A Expulsão do OutroA política não pode estar refém do ódio. O destino destes irmãos desavindos não se constrói a regar com gasolina as labaredas da intolerância que continuam a consumi-los. O que Amos Oz nos ensina é que qualquer paz conquistada pela submissão à violência é ainda uma violência. Isso mesmo nos diz, por outras palavras, o filósofo Byung-Chul Han: “Não é unicamente a violência do outro que se revela destrutiva. A expulsão do outro põe em marcha um processo destrutivo totalmente diferente: a autodestruição”.[6]Para o escritor israelita agora desaparecido, a construção da paz exige concessões dos dois lados, o que significa que ambos se vão sentir amputados. Por isso fala num “compromisso territorial onde ambas as partes estão condenadas à desilusão”.[7]

Podemos discordar de Amos Oz, mas dificilmente podemos ignorar as propostas de paz de alguém com um percurso de vida ligado a Israel antes e depois da fundação do Estado judaico. Alguém que denuncia todos os tipos de fanatismo e que sabe que o fanatismo religioso foi sempre, e continuará a ser, um entrave à paz. Em Uma História de Amor e Trevas oferece-nos relatos inesquecíveis. Como este, quando um amigo mais velho mostra compreensão pela atitude dos árabes a quem foi retirada a terra e a quem o escritor desafia a mudar-se para o outro lado: “Mas eles não me querem lá. Não me querem em lado nenhum do mundo. O problema é esse”.[8]

Como as guerras não são eternas, um dia haverá paz, nem que seja por exaustão. Uma paz que não pode ser apenas ausência de guerra, mas bem mais do que isso. Por agora, o estado binacional com que sonhou Edward Said e a fórmula de “dois estados” preconizada por Amos Oz não passam de uma miragem e parecem cada vez mais distantes. Não sabemos quando termina este conflito sangrento, nem qual o preço a pagar. Sabemos é que há cada vez menos Palestina, embora Israel fale sempre em guerra defensiva, invocando o seu direito de sobrevivência.
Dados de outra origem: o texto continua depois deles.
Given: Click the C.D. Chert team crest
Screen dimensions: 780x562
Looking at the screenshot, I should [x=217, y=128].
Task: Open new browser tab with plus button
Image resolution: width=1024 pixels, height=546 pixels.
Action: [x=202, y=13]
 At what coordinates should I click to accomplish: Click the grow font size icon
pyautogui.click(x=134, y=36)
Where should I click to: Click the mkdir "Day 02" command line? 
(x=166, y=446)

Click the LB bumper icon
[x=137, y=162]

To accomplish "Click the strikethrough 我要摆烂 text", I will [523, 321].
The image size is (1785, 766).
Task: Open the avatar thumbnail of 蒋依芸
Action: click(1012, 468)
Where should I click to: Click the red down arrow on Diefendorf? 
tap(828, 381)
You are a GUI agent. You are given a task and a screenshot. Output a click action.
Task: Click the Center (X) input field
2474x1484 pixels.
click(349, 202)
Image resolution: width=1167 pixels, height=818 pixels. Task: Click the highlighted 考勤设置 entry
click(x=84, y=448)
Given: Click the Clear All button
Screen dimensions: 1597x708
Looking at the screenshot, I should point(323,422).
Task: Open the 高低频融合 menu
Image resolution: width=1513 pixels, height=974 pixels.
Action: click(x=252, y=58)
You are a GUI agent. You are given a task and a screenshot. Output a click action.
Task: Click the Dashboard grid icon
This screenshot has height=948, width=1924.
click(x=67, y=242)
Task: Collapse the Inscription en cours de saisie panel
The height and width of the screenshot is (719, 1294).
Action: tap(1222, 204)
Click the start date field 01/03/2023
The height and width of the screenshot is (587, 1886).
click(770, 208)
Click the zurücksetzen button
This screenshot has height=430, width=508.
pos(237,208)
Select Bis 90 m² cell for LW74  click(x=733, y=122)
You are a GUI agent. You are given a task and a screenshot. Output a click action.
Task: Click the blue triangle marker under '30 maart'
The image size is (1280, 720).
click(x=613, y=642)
Até lá, enquanto a paz não assentar arraiais e a brutalidade impune persistir – disfarce dos fracos e não uma qualidade dos fortes – vão continuar a martelar-nos a consciência poemas lancinantes como este do poeta e prosador palestiniano Mahmoud Darwich, intitulado “Confissão de um terrorista”, que um dia perdeu o direito de regressar à sua aldeia, entretanto integrada em Israel, mas jamais deixou fenecer a paixão por uma sua amada judia[9]:

Ocuparam a minha pátria
Expulsaram o meu povo
Anularam a minha identidade
E chamaram-me terrorista.

Confiscaram a minha propriedade
Arrancaram o meu pomar
Demoliram a minha casa
E chamaram-me terrorista.

Legislaram leis fascistas
Praticaram o odiado apartheid
Destruíram, dividiram, humilharam
E chamaram-me terrorista

Assassinaram as minhas alegrias,
Sequestraram as minhas esperanças,
Algemaram os meus sonhos,
Quando recusei todas as barbáries
Eles… mataram um terrorista!


[1] Ver Ana Fonseca Pereira, Público, 17.02.2017, p. 24; Margarida Mota, Expresso, 18.02.2017, p. 30.

[2] Amos Oz, Caros Fanáticos. Fé, fanatismo e convivência no século XXI, Publicações D. Quixote, 2018, p. 113.

[3] Edward. W. Said, Cultura e Resistência (entrevista de David Barsamian). Porto, Campo das Letras, 3003, pp. 16-17.

[4] Idem, p. 17.

[5] Amos Oz, obra citada, pp. 117-118.

[6] Byung-Chul Han, A Expulsão do Outro, Lisboa, Relógio D’Água, 2018, p. 9.

[7] Luís M. Faria, “Filho da Terra”, Actual (revista do Expresso), 21.04.2017.

[8] Amos Oz, Uma História de Amor e Trevas, edições Asa, 2007, (Luís M. Faria, artigo citado).

[9] Margarida Santos Lopes, “A amada judia do poeta da Palestina”, Actual (revista do Expresso), 21.06.2014.